**DATASET CONTENT:**
········

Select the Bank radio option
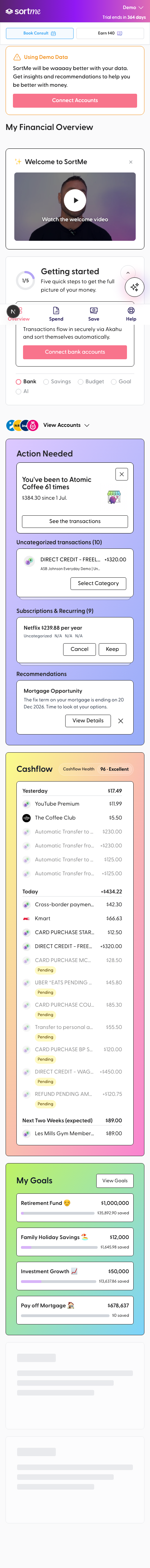 [18, 382]
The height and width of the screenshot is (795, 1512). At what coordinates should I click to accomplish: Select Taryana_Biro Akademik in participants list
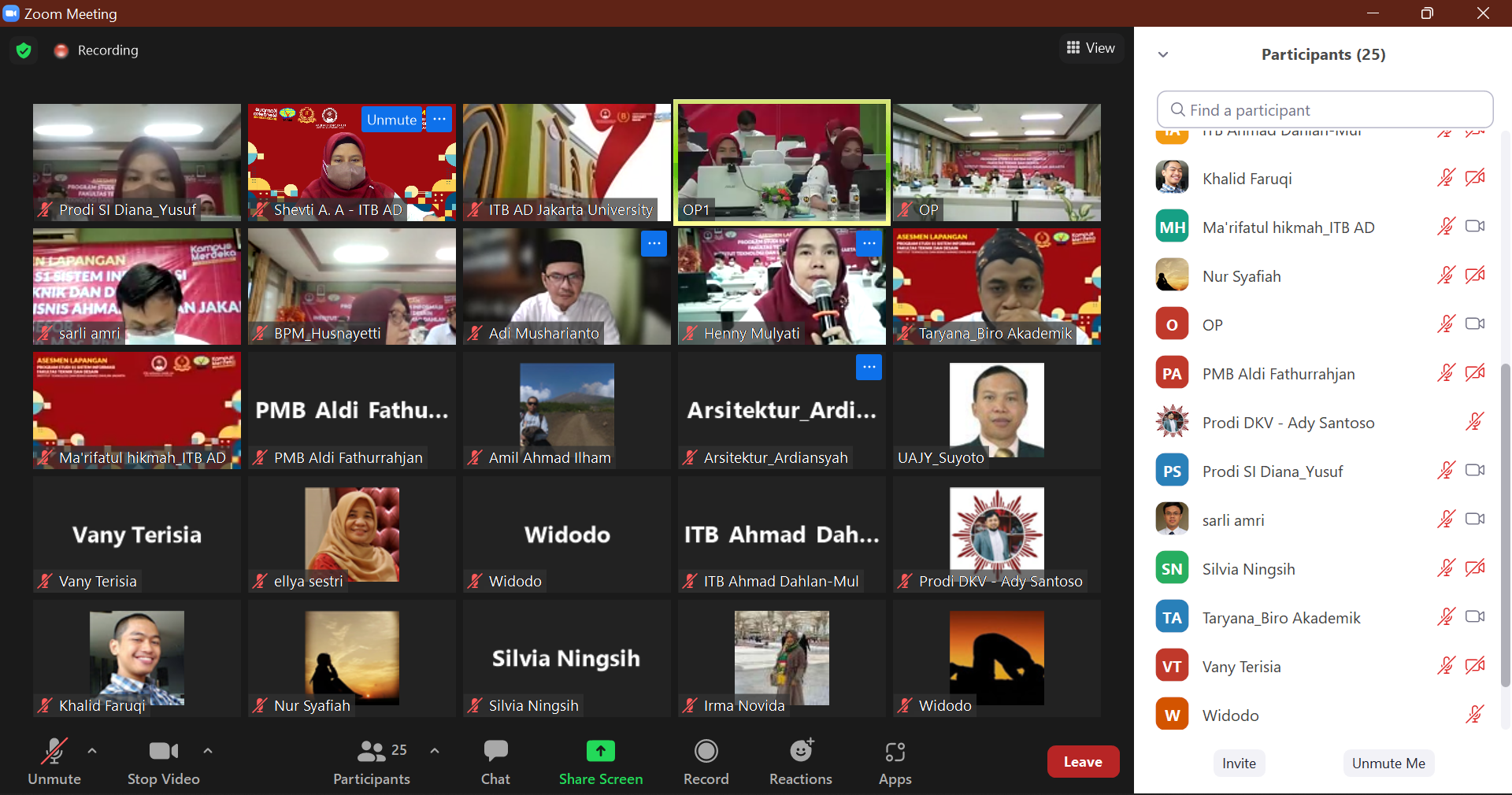click(1280, 618)
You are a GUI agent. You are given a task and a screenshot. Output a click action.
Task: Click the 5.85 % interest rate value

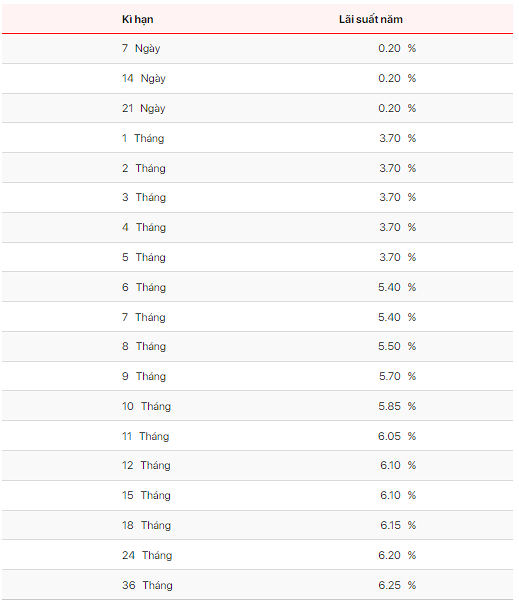[397, 406]
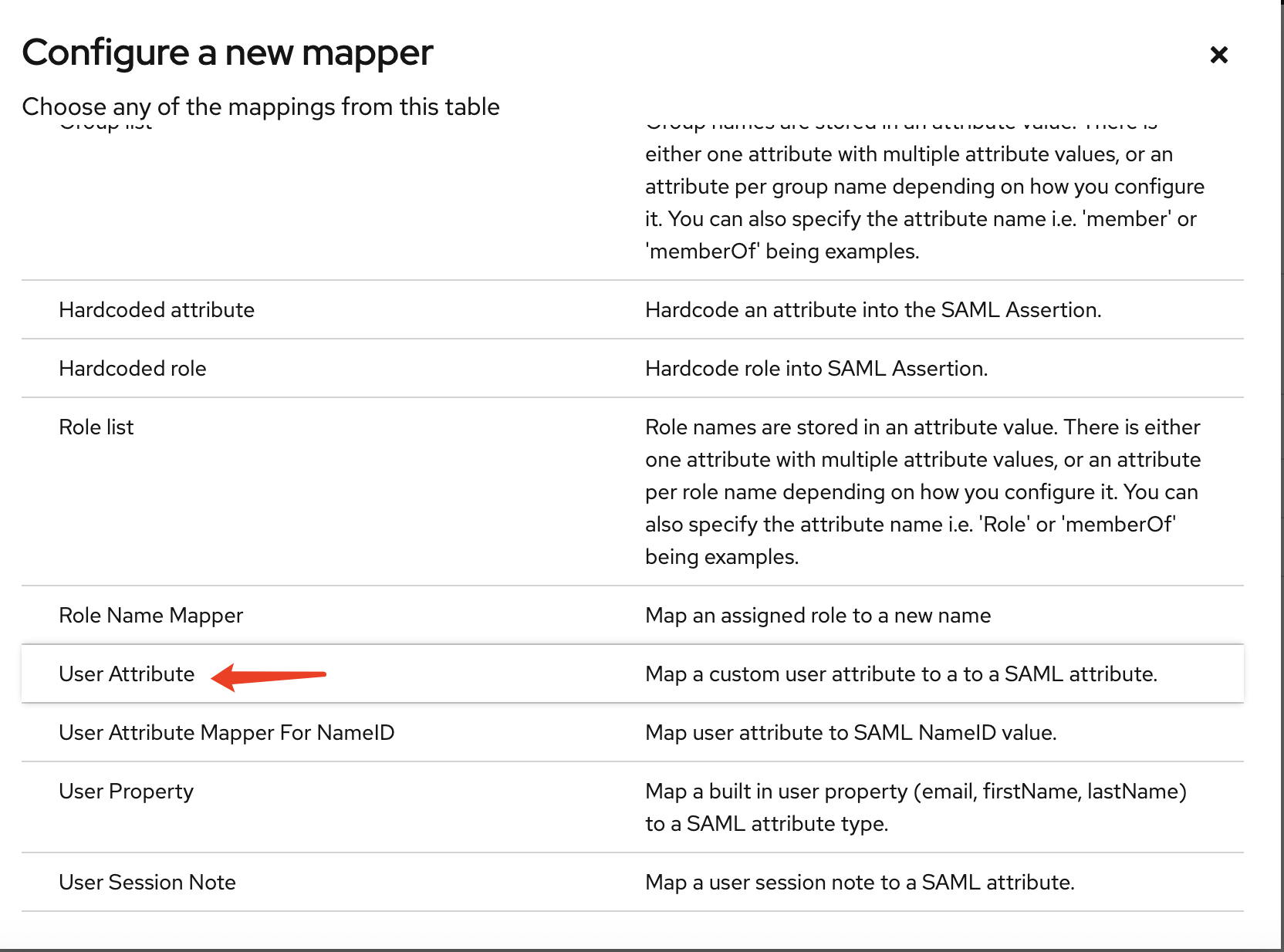The width and height of the screenshot is (1284, 952).
Task: Select User Attribute Mapper For NameID name
Action: pyautogui.click(x=226, y=733)
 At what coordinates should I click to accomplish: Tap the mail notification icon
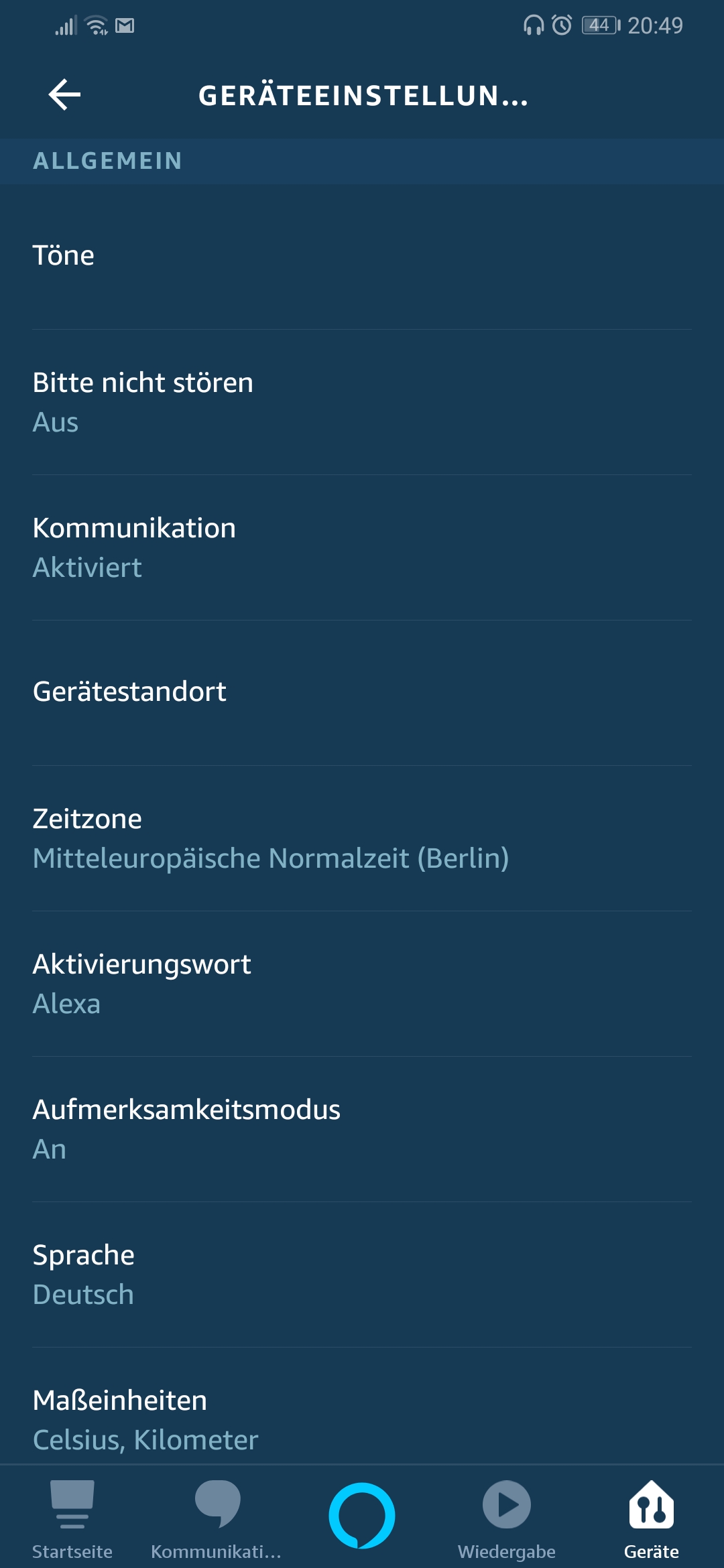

········

**EXERCISE:** Copy out every line of the data above, taking care to leave the pictures out.

**RESPONSE:**
Select the Bank radio option
 [18, 382]
The height and width of the screenshot is (795, 1512). At what coordinates should I click to accomplish: Select Taryana_Biro Akademik in participants list
click(1280, 618)
You are a GUI agent. You are given a task and a screenshot. Output a click action.
Task: Click the 5.85 % interest rate value

[397, 406]
The width and height of the screenshot is (1284, 952).
Task: Select User Attribute Mapper For NameID name
Action: pyautogui.click(x=226, y=733)
 At what coordinates should I click to accomplish: Tap the mail notification icon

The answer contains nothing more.